Only questions remain after ’68 disappearance

December 15, 2009

By Warren Kagarise

When 8-year-old David Adams disappeared in May 1968, the still-unsolved case generated unprecedented news coverage and attracted hundreds of searchers to Tiger Mountain. Photo illustration by Greg Farrar

When 8-year-old David Adams disappeared in May 1968, the still-unsolved case generated unprecedented news coverage and attracted hundreds of searchers to Tiger Mountain. Photo illustration by Greg Farrar

Innocence Lost, a three-part series about the 1968 disappearance of David Adams.

Part 1: Missing

The walk home was short, but David Adams never completed the trip.

David left a friend’s house on a late spring day in 1968, and set off down a shortcut worn by neighborhood children. Somewhere along the path — whether by accident, misstep or chance encounter — the 8-year-old boy disappeared from Tiger Mountain.

Searchers volunteered by the hundreds and combed through dense forest for days. Tiny Issaquah, with 4,000 or so people then, was the nexus in the unprecedented search effort.

With the techniques and technology available to investigators and searchers in May 1968, the search for David unfolded as a rescue mission.

Searchers offered theories.

Maybe David fell down a coalmine shaft. Maybe a wild animal attacked the boy. Maybe — a more remote maybe in the 1960s — someone abducted David.

Searchers found nothing.

In the decades since the disappearance, the unsolved mystery baffled investigators and stalled when evidence eluded detectives. The case gathered dust for years at the King County Sheriff’s Office, with investigators stymied by scarce evidence and witnesses whose memories were blurred by time and pain.

Detectives revived the investigation in April with a federal grant meant to solve decades-old cold cases. Days after authorities announced the new Cold Case Unit, a detective interviewed a Lewis County man about the disappearance. But the case has produced no arrests.

The events renewed attention, too, in Issaquah, where longtime residents recall the fruitless Tiger Mountain search.
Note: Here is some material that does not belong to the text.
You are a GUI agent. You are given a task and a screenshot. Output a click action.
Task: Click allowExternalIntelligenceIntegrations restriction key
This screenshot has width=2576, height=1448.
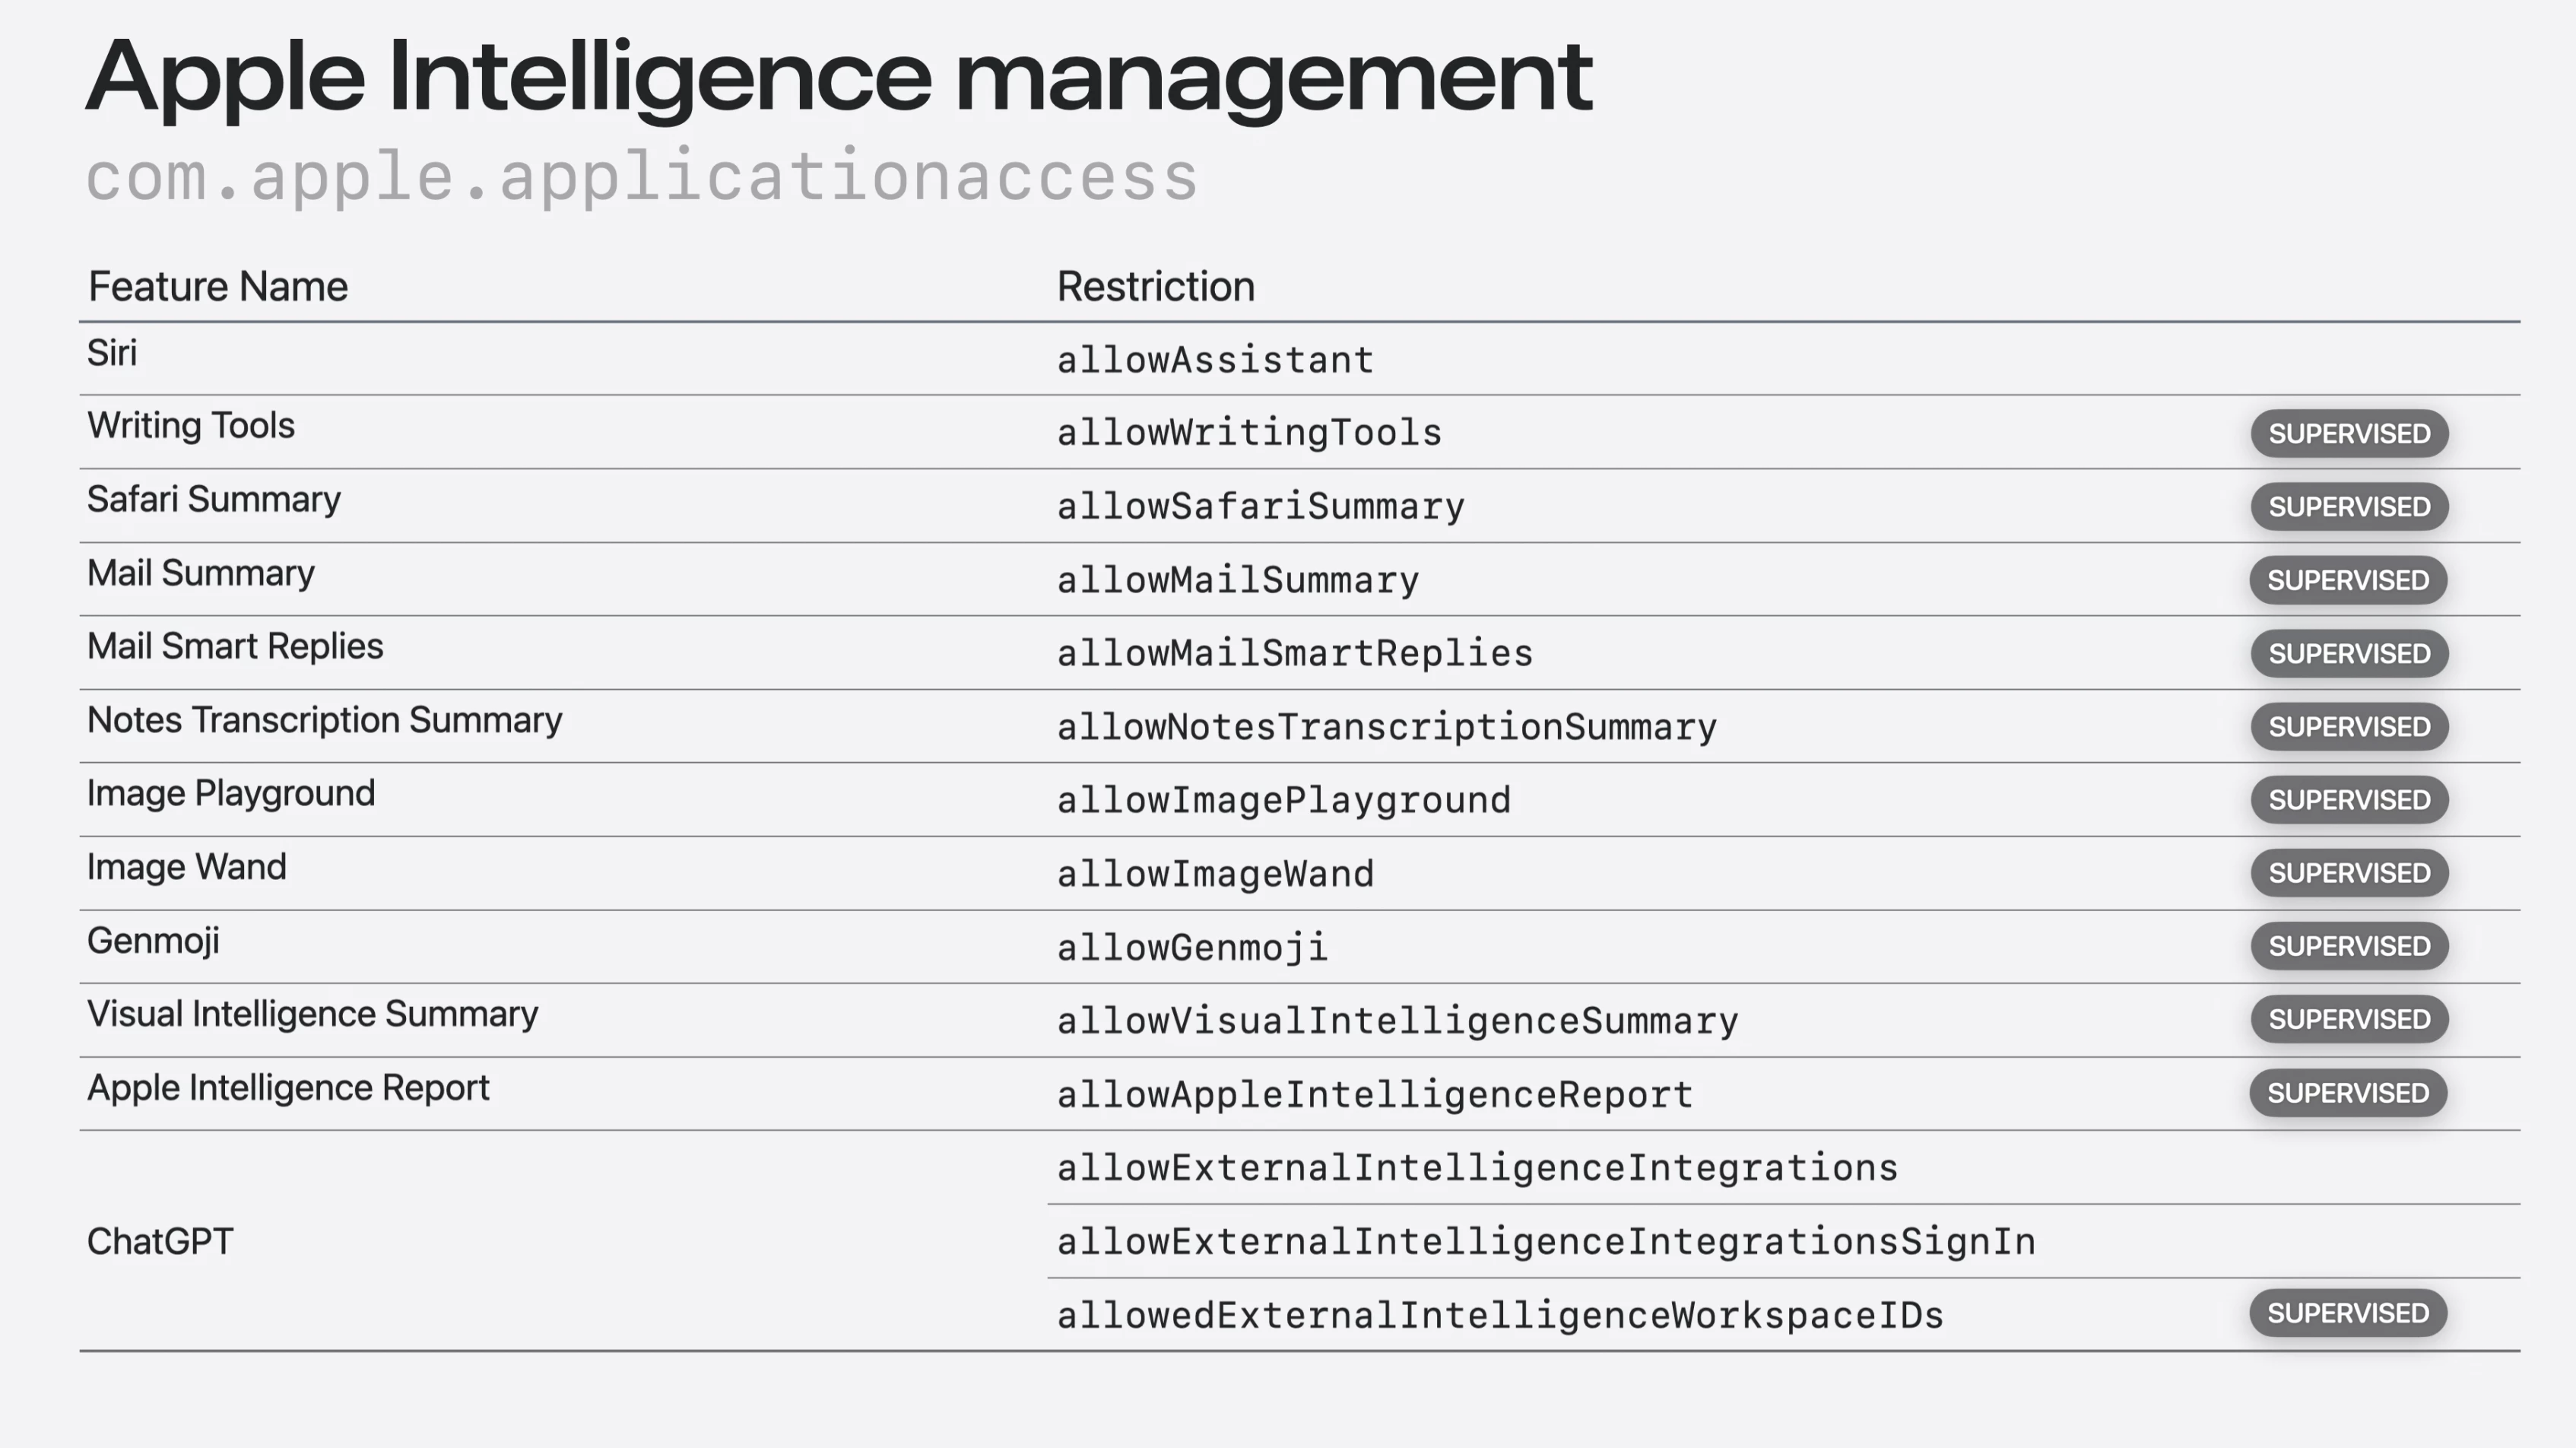click(1477, 1167)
The investigation also forced the Adamses to confront the grief and unanswered questions associated with the disappearance.

As the decades passed, however, accounts and recollections were muddied because news organizations — including The Issaquah Press — repeated incorrect information in the years since the disappearance.

‘A garden-variety 8-year-old boy’

The year he disappeared, David was a third-grader at Clark Elementary School.


Innocence Lost, a three-part series about the 1968 disappearance of David Adams.

Part 1: Missing

Part 2: Search

Part 3: Clues

“He was like most any other 8-year-old boy, sweet and naughty at the same time, loud, and just liked to play and do the things little boys play,” Ann Adams said when asked to describe her lost son. “He was a bright little boy. He excelled at school.”

Ann and Don Adams raised a close-knit family — six children in the house on Tiger Mountain, where the Adamses still live today. A daughter was born a few years after David disappeared.

“He was just pretty much a garden-variety 8-year-old boy, endearing and frustrating at the same time,” said Ann Adams, now 76. And, she added with a laugh, “probably the bane of his teacher’s existence very often.”

David, the second oldest, had a mischievous streak, Ann Adams recalled. She remembered a photograph from Easter, with her oldest daughter, Jill, in a frilly Easter dress, and David beside her in a holiday outfit. Look closely at the photo, Ann Adams recalled, and notice David holding fingers aloft above Jill’s head to make rabbit ears, with “just a glint in his eye of mischief.”

David had dark hair and striking blue eyes, like his mother. In the most common photo of him — the picture reproduced on playing cards with photos of missing people — David wears a bright rust-colored shirt, but the eyes capture attention first.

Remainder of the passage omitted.